Benchmarks
Four established memory benchmarks and a stress test suite.
LocOMo (Long Conversation Memory)
Tests memory accuracy over extended multi-turn conversations. Questions categorized by type: single-hop, multi-hop, open-ended, temporal, and adversarial.
Results: 95% overall accuracy vs. 33% for full-history baselines. The largest gains are on temporal and multi-hop questions, where raw history dumps bury the relevant facts in noise.
LongMemEval
Evaluates long-term memory fidelity after compaction. Runs a conversation through hundreds of turns triggering multiple compaction events, then queries for facts stated early. Tests the full compaction → storage → retrieval → assembly pipeline.
MRCR (Multi-Round Conversational Retrieval)
Tests retrieval precision across topic switches. Measures whether retrieval surfaces the right segments without cross-contamination.
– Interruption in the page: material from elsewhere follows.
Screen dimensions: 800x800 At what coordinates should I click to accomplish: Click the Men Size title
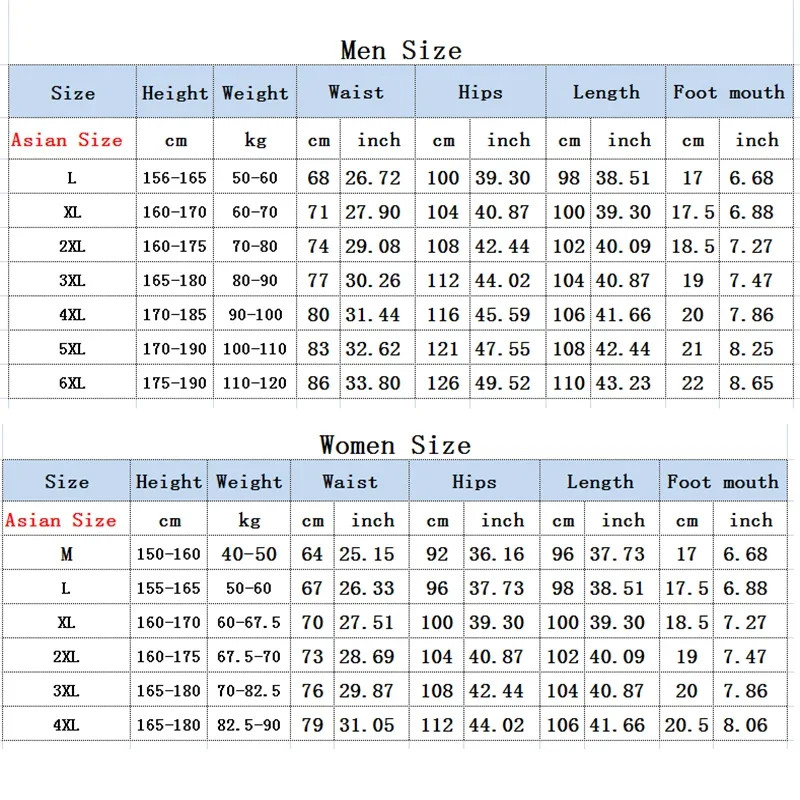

This is where the context bleed gate and active tag skipping are tested.
AMB (Agent Memory Benchmark)
Tests memory in agentic contexts with tool_use/tool_result pairs, chain collapses, and interleaved planning discussions. Tests whether chain collapse preserves recoverable information, fact extraction captures decisions during tool use, and retrieval handles mixed content types.
Stress Tests
| Category | What It Tests |
|---|---|
| Topic cycling | Rapid switches between 10+ topics, verifying retrieval stability |
| Compaction cascade | 200+ turns forcing multiple compaction events, checking for content loss |
| Tag explosion | Conversations generating 100+ unique tags, testing index performance |
| Concurrent access | Multiple simultaneous requests against the same session |
| Large payloads | Messages with images, code blocks, and tool results exceeding 50K tokens |
| Contradiction storms | Sequences of contradictory facts, testing supersession |
Running Benchmarks
# Run a specific benchmark
python -m benchmarks.locomo.runner --config virtual-context.yaml
# Run with a specific provider
python -m benchmarks.locomo.runner --provider anthropic --model claude-sonnet-4-20250514
# Stress tests via proxy dashboard Replay panel
virtual-context proxy --upstream https://api.anthropic.com
# Open http://localhost:8100/dashboardInterpreting Results
- Accuracy by question type is the primary metric. Overall accuracy can mask weaknesses.
- Tokens freed measures compaction efficiency. Higher is better, but not at the cost of accuracy.
- Retrieval precision measures what fraction of retrieved segments were relevant.
- Compression ratio is summary tokens / original tokens. Typical: 0.15-0.25 (4x-7x compression).